DATASET Start Marker

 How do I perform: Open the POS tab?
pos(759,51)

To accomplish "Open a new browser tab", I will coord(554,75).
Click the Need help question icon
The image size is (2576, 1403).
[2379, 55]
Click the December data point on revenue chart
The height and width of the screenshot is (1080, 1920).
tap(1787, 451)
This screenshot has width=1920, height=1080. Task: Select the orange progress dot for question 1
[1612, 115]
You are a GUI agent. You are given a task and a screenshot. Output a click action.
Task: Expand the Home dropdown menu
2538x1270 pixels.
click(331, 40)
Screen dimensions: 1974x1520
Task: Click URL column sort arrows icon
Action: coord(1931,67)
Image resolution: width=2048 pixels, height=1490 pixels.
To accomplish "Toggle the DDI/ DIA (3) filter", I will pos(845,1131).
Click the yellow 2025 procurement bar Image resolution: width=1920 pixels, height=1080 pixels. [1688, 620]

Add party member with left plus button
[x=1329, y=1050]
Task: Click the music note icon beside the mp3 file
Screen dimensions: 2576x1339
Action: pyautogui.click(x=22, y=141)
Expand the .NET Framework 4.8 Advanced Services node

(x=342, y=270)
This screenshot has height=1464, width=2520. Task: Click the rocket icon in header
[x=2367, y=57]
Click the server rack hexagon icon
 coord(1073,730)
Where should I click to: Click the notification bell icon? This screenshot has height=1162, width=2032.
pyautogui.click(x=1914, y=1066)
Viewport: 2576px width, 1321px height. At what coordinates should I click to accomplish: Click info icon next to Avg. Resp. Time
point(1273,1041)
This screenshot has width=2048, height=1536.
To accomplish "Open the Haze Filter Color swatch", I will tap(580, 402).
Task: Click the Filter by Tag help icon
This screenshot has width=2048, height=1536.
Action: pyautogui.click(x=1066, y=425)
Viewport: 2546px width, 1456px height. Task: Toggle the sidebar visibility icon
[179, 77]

DATASET End Marker

DIRECTIONS FOR THIS TASK
Check every line of the data above for the string "resolution", and copy those that have it.

COMPLETED EXERCISE
Image resolution: width=2048 pixels, height=1490 pixels.
Click the yellow 2025 procurement bar Image resolution: width=1920 pixels, height=1080 pixels. [1688, 620]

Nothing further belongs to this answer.